Certas coisas na vida são muito difíceis de escolher. Escolher ser soldado e lutar pelo seu país numa guerra que talvez nem lhe pertença, por exemplo, é uma escolha complicada. Uma escolha que envolve uma mudança significativa de atitude e de comportamento. Uma escolha que interfere na vida de todas as pessoas que amam a pessoa que fez essa escolha. Ainda assim, é uma escolha, diante de todas as consequências, diante de todos os desdobramentos possíveis é uma escolha. Portanto, deve ser respeitada. E a maioria vai enxergar essa escolha como um ato de heroísmo e coragem.
Porém, tem certas coisas na vida que não são uma escolha. Você acha que alguém escolhe de livre e espontânea vontade sofrer? Com certeza, podemos escolher lutar, podemos escolher abdicar, ou até mesmo morrer por algo. Mas, a simples opção pelo sofrimento soa um tanto estranha. Se é uma escolha, por que não escolher o caminho mais fácil? Quem escolhe ser diferente, se a diferença causa muito mais dor do que prazer? Sinta um pouco de empatia. Você escolheria ser feio? Você escolheria ser negro? Você escolheria ser gay? Eu acho que não.
Não escolhi ser nada disso. Bom, ao menos eu não sou feio, a herança boa de um passado podre.

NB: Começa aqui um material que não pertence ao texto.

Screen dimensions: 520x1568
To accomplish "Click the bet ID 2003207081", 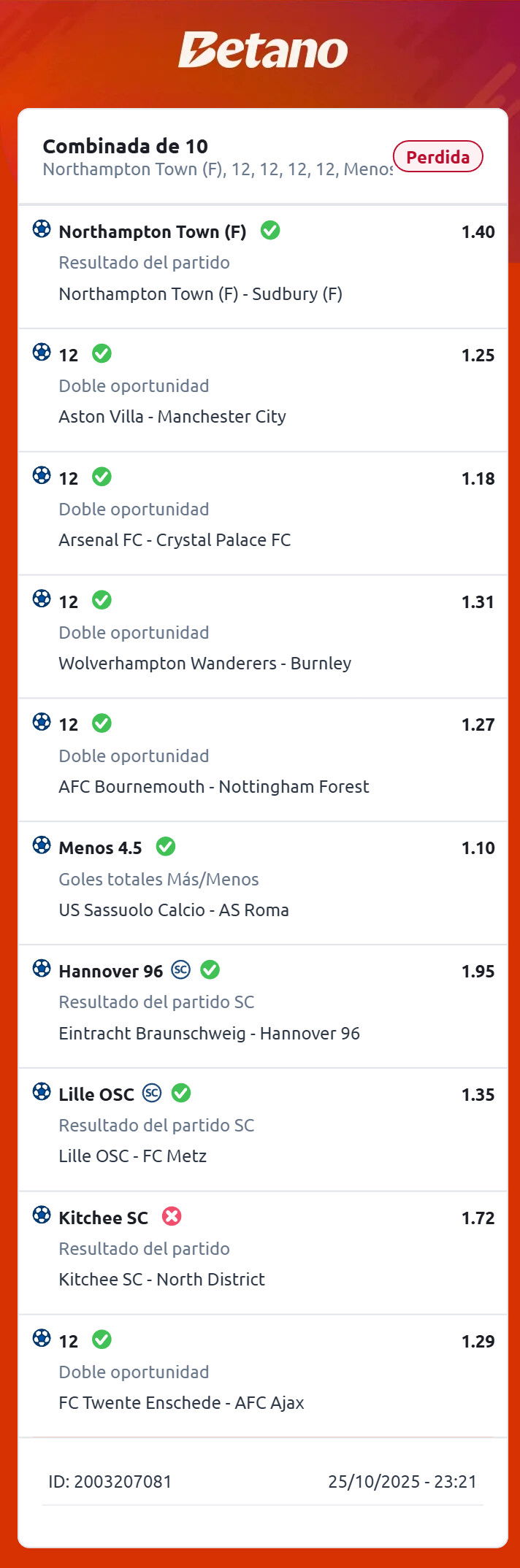I will (110, 1482).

Provavelmente agora você estaria me falando de Deus. Toda aquela história de que nenhuma folha caí de uma árvore sem que seja do conhecimento de Deus. Da maneira como Ele ama a todos como filhos. Deve amar mesmo. Contanto que você seja homem. Contato que você seja hétero. Contanto que você seja branco.

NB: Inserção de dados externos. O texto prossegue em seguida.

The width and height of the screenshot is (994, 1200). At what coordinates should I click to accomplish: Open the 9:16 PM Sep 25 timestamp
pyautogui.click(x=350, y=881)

Veja bem, eu não tenho problema nenhum com o fato de que o seu Deus não me ame. Meu único problema é com você, que acredita nessas baboseiras religiosas, mas que na hora de pôr em prática, sai negando a todas elas antes do galo cantar três vezes como se fosse o tal do Pedro.
Raciocina comigo, apesar de eu duvidar da sua capacidade de usar a lógica. Primeiro, se é uma escolha minha, por que você não a respeita? Por que você não me deixa lutar minhas lutas? Por que você não admira a minha coragem? Só porque eu não estou lutando por um país sem rosto numa batalha que não é minha? Só porque eu estou lutando para ser eu mesmo? Por que isso incomoda tanto o seu programa de domingo? Aliás, quem é você então?

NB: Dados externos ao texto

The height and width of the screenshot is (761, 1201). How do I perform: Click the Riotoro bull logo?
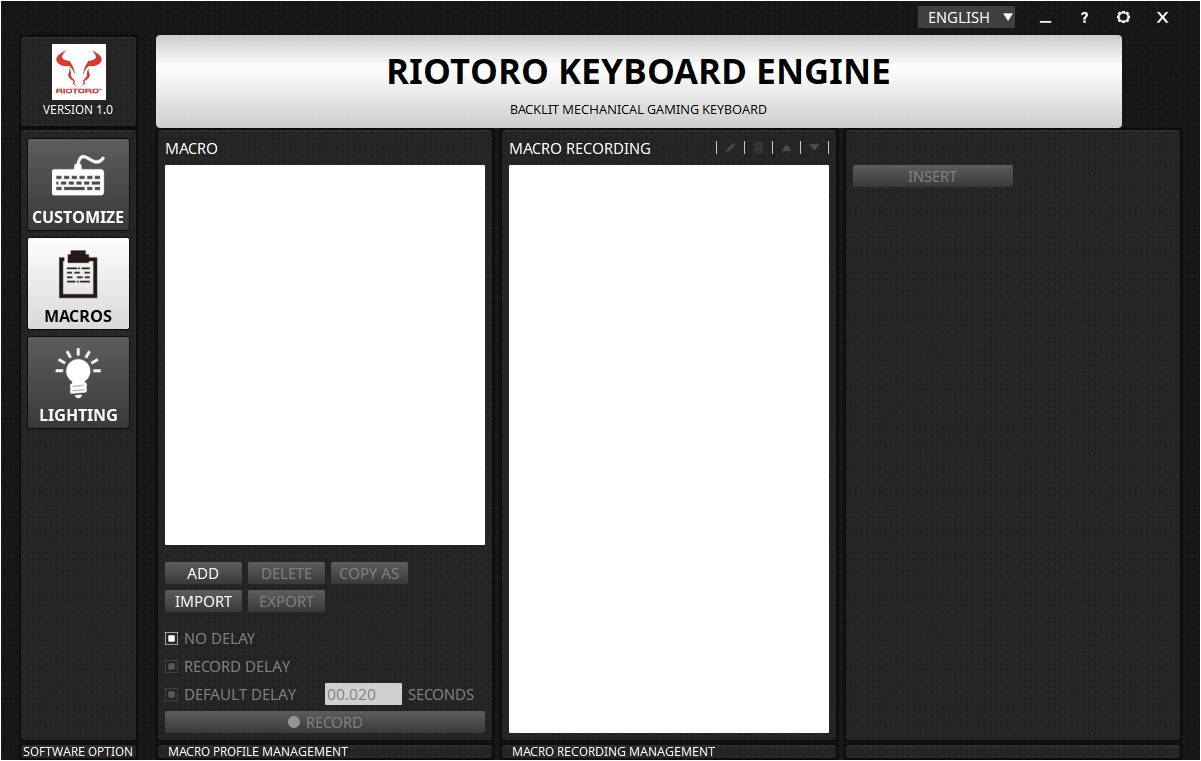tap(78, 71)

Vou te dizer: você é o inimigo.
Demorei tanto para entender isso. Eu me esforcei tanto para que fosse diferente. Não foi.
E tudo que eu queria era que por um momento você considerasse que nada disso foi escolha minha. Que esse é o meu único jeito de ser. E que se nenhuma folha de árvore cai sem o consentimento Dele, quem você acha que me fez? O demônio? O mal? Posso te garantir com qualquer argumento da lógica, com o silogismo mais idiota, que, se foi isso mesmo que aconteceu, esse seu Deus é um carinha sem poder e que até vale a pena não merecer o amor Dele.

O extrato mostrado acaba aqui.